As an aside: PCMA recently claimed that "drug companies are solely responsible for setting and raising drug prices." That's misleading and not quite accurate. But it does raise an interesting question: who, exactly, sets the prices for products marketed by Cordavis, Nuvaila, and Quallent?

GREAT POWER

Stelara is also one of the 10 products chosen by CMS for negotiation under the Inflation Reduction Act. For 2026, the maximum fair price (MFP) for Stelara will be 66% below its 2023 list price.

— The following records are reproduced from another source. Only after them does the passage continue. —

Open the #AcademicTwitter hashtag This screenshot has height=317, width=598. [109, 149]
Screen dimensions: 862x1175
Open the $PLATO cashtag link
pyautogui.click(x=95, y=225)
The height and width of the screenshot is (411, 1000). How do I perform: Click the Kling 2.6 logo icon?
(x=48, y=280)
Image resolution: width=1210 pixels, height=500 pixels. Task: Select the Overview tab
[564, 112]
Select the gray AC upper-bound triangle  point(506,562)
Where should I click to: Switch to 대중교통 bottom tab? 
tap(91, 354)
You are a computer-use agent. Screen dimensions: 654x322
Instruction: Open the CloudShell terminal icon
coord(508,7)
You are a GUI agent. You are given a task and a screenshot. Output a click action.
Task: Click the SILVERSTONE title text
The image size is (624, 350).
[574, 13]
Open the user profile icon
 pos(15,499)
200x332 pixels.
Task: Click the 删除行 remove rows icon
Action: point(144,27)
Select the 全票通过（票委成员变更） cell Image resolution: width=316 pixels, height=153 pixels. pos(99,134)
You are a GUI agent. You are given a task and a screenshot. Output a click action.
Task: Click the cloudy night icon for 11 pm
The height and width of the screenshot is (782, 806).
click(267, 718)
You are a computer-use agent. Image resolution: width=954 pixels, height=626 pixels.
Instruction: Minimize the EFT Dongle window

In its June 2023 final guidance, CMS stated that it will monitor “whether meaningful competition continues to exist in the market by ongoing assessments of whether the manufacturer of the generic drug or biosimilar is engaging in bona fide marketing.” CMS has stated this monitoring will encompass multiple activities, including whether the biosimilar is “regularly and consistently available for purchase through the pharmaceutical supply chain,” market data, government price reporting, and other sources.

GREAT RESPONSIBILITY

The Stelara biosimilar market is shaping up to be a case study in how PBMs harness vertical integration, private label branding, and gross-to-net gamesmanship to drive their economic strategies. Unlike previous biosimilar waves, the Big Three PBMs entered this market with pre-built tools: house brands, formulary control, and contracting leverage.

It’s also clear that the IRA’s government-set prices will collide with real-world competitive dynamics. The PBM-driven formulary competition will surely qualify as meaningful competition—even if the competitors are, in many ways, just pointing at each other. It’s hard to imagine CMS proceeding with its scheduled 2026 price adjustment for Stelara. Like it or not, markets often beat government price setting.

But in the drug channel, no one swings alone. The largest PBMs are driving biosimilar adoption and popping the gross-to-net bubble—because they can profit from the switch. Will plan sponsors embrace the lowest net-cost products? Will rebate-rich high-list-price versions persist? Will CMS consider this true competition?